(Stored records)
····················

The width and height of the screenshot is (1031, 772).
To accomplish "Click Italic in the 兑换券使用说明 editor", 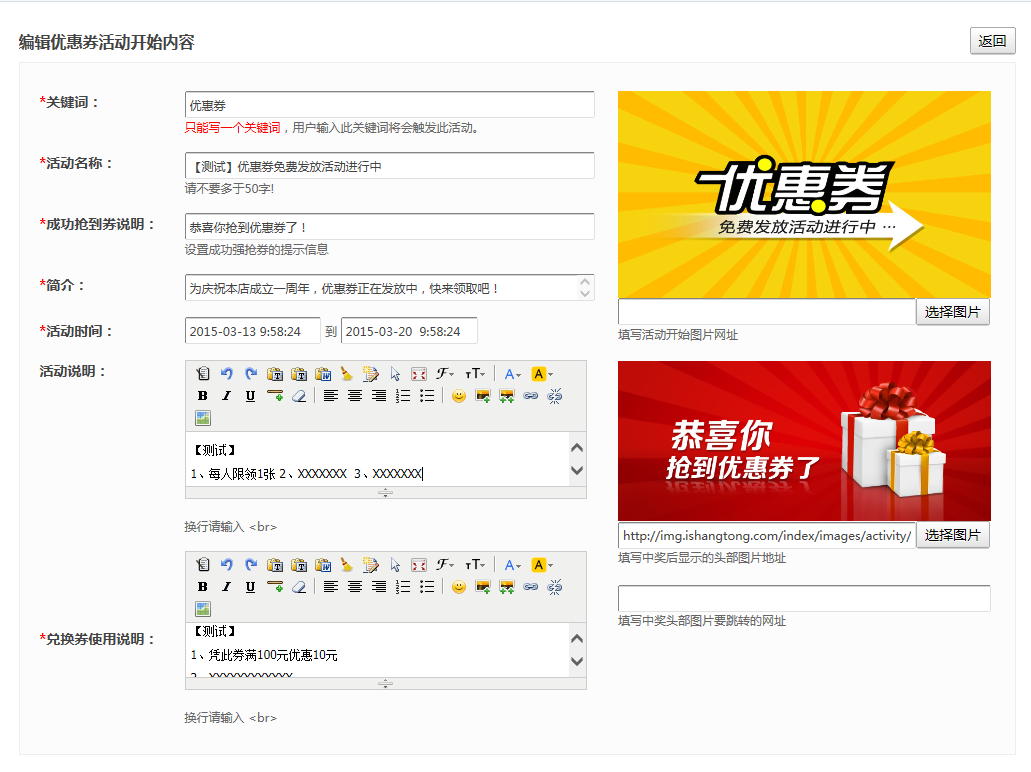I will click(227, 587).
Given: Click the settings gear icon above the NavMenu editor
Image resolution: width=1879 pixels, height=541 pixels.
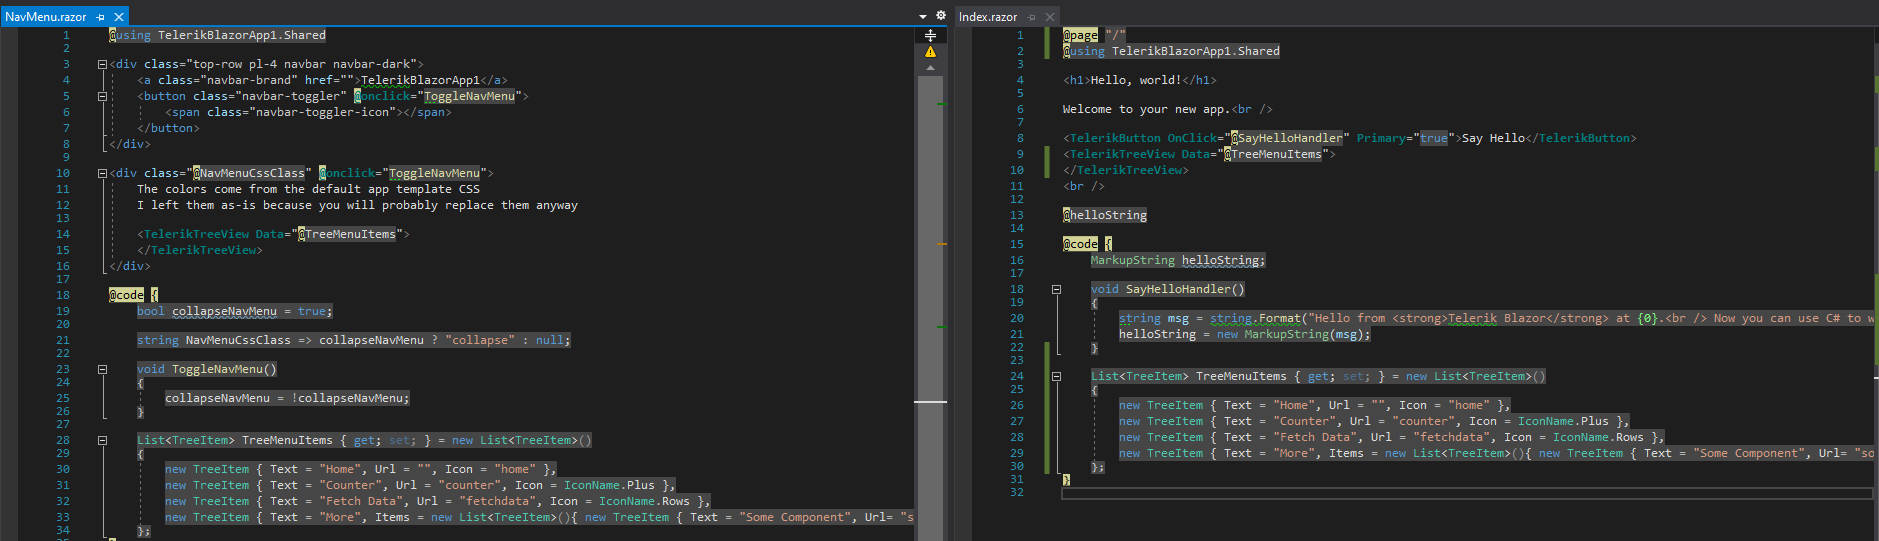Looking at the screenshot, I should 940,16.
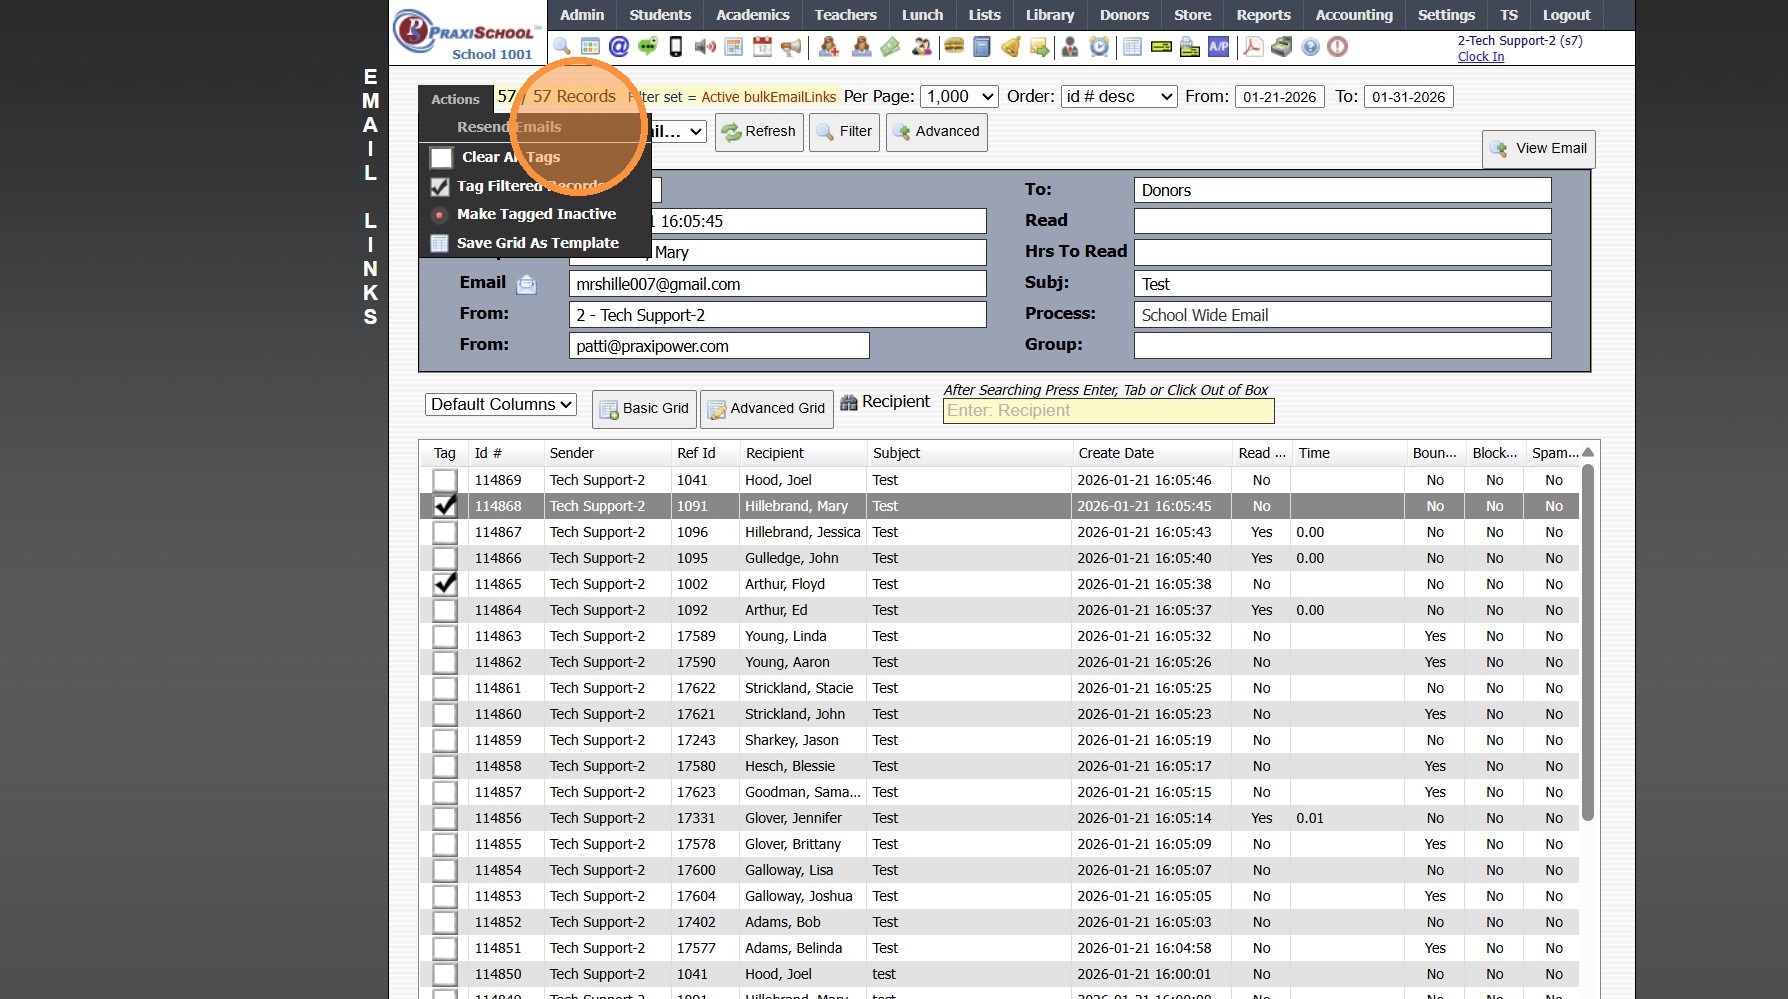This screenshot has height=999, width=1788.
Task: Expand the Order dropdown showing id # desc
Action: coord(1118,97)
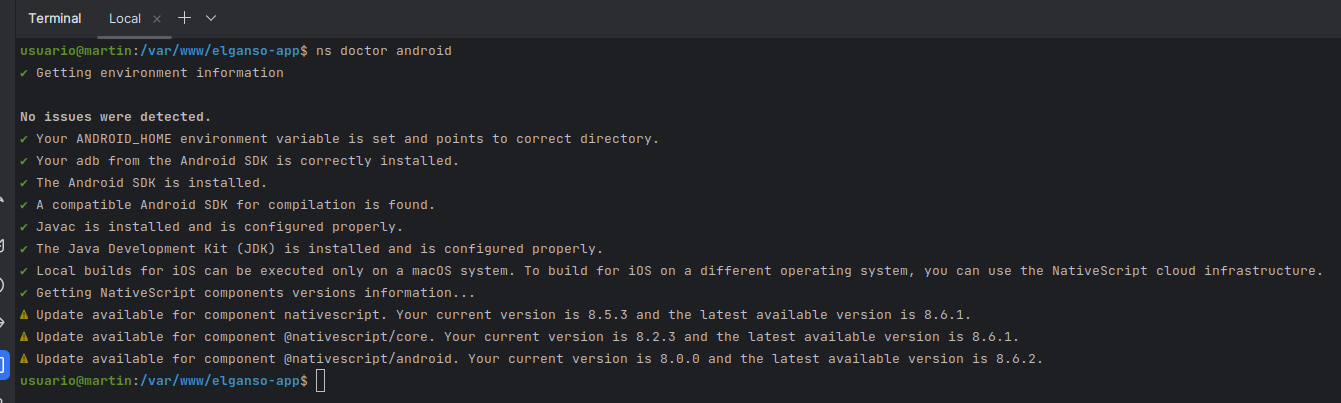
Task: Close the Local terminal tab
Action: coord(157,19)
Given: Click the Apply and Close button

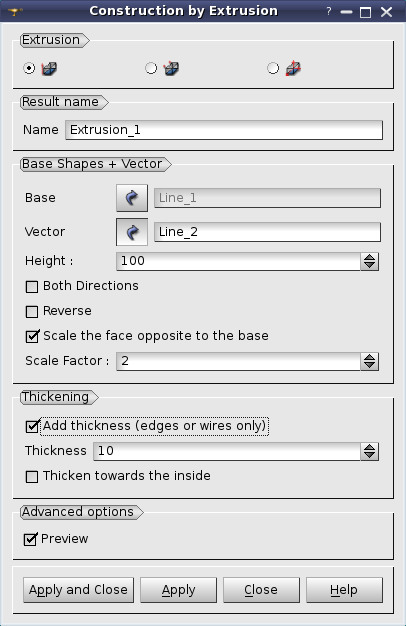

····················

__Exercise instructions__:
Copy task for the entries above: every line with the string "Given".

__Answer for the task__:
Given: Click the settings gear icon above the NavMenu editor
Given: Click the Apply and Close button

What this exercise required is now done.